Sabtu, 08 Desember 2012

Hati Yang Tulus



            “tok tok tok“ ketukan Andi sepulang sekolah pada siang hari yang terik. “assalamualaikum”, di dalam gubuk yang sederhana, nenek andi menjawab “walaikumsallam, Andi kamu sudah pulang nak, bagaimana sekolahmu?“ tanya nenek pada Andi, “iya, seperti biasa saja nek” Andi menjawab sambil mencium tangan neneknya, “oh iya nek, tadi Andi ulangan kimia dan alhamdulillah andi mendapat nilai 8,5” jawab Andi sambil memperlihatkan hasil ulangan kimianya itu kepada neneknya, “wah alhamdulillah, pertahankan hasilmu itu, syukur-syukur bisa ditingkatkan”  “baik nek, Andi ke kamar dulu ya” nenek hanya tersenyum.
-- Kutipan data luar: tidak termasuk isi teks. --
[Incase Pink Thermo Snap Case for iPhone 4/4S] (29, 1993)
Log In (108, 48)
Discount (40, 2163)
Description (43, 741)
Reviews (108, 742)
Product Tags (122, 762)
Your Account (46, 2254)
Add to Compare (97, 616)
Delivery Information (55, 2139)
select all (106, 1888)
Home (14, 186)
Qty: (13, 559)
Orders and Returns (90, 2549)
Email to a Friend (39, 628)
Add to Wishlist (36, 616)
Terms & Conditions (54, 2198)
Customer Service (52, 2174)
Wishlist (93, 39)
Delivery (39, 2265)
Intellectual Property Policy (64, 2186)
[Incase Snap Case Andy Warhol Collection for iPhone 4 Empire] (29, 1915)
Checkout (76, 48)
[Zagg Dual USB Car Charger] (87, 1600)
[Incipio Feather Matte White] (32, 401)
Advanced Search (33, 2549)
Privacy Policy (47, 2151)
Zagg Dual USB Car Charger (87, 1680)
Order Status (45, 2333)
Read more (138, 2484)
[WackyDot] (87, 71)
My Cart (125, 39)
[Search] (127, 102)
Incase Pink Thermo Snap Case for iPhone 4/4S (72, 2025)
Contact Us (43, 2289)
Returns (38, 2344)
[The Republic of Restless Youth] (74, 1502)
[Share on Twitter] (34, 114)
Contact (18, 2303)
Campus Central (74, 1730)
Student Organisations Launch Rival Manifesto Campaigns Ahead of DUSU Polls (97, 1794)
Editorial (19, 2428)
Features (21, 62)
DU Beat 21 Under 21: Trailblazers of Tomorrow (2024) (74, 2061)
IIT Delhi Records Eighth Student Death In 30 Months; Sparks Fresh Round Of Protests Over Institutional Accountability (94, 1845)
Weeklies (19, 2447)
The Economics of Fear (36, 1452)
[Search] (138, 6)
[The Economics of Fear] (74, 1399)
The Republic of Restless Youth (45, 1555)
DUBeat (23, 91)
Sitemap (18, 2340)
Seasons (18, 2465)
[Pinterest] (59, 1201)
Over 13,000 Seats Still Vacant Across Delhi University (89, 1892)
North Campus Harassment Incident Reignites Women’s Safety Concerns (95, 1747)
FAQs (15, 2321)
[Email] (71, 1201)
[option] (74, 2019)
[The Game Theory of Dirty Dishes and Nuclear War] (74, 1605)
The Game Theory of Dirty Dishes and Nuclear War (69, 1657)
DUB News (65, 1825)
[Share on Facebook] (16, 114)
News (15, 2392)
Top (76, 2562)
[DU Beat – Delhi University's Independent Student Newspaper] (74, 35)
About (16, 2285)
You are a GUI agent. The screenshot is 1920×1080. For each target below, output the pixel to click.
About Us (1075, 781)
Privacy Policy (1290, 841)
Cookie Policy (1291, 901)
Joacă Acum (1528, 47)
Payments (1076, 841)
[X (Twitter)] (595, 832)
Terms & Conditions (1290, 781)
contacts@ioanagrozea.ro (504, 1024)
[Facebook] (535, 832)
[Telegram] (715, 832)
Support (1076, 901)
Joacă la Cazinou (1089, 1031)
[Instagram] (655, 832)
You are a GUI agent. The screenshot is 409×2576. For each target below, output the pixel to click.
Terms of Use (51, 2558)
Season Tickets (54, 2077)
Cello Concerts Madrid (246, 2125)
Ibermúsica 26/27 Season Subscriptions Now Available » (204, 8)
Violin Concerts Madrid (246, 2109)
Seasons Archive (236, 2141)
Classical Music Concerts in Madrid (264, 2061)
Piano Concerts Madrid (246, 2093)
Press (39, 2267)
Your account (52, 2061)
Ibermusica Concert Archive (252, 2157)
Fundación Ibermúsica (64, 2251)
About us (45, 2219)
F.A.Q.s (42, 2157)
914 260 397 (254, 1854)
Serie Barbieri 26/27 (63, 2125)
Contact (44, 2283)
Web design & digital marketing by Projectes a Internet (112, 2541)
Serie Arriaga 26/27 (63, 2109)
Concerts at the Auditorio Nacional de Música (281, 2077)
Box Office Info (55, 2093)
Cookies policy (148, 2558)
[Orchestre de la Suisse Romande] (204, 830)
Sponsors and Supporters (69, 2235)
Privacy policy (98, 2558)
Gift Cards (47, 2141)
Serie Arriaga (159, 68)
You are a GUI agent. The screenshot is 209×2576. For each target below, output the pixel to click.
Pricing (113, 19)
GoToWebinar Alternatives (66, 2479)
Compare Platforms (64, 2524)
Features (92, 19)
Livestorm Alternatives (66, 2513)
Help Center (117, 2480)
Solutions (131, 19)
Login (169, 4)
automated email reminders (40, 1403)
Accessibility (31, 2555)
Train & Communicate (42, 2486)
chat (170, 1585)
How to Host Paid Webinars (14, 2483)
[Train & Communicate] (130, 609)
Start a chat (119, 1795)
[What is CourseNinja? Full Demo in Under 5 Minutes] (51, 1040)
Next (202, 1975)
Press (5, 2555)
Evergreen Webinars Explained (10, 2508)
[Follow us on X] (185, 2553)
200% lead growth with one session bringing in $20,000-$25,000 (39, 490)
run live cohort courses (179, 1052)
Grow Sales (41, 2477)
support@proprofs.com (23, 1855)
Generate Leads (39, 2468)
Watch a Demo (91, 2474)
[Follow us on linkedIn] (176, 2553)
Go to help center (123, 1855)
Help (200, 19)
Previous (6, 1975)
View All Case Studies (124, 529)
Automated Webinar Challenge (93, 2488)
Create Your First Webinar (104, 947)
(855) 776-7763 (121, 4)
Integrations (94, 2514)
Andi duduk di kelas 3 SMA, Andi memang anak yang pintar di sekolahnya, dia mendapat beasiswa karena kepintarannya itu, dia selalu menjadi juara kelas, hanya saja dia berasal dari keluarga yang kurang mampu. Andi juga orang yang baik dan ramah kepada setiap orang. Andi  hanya tinggal bersama neneknya di sebuah desa yang tentram, nyaman dan sejuk, sedangkan tempat tinggalnya hanya sebuah rumah peninggalan almarhum kakek Andi yang terbuat dari kayu-kayu yang sudah lapuk dan dimakan rayap karena usia rumahnya sendiri yang hampir sama dengan usia neneknya. Rumah ini bisa dikatakan sudah tidak layak untuk ditempati karena sudah banyak atap-atap yang bolong dan kayu-kayunya yang sudah rapuh dimakan rayap. Kedua orang tua Andi sudah meninggal 3 tahun yang lalu karena kecelakaan, sehingga dia tinggal bersama neneknya.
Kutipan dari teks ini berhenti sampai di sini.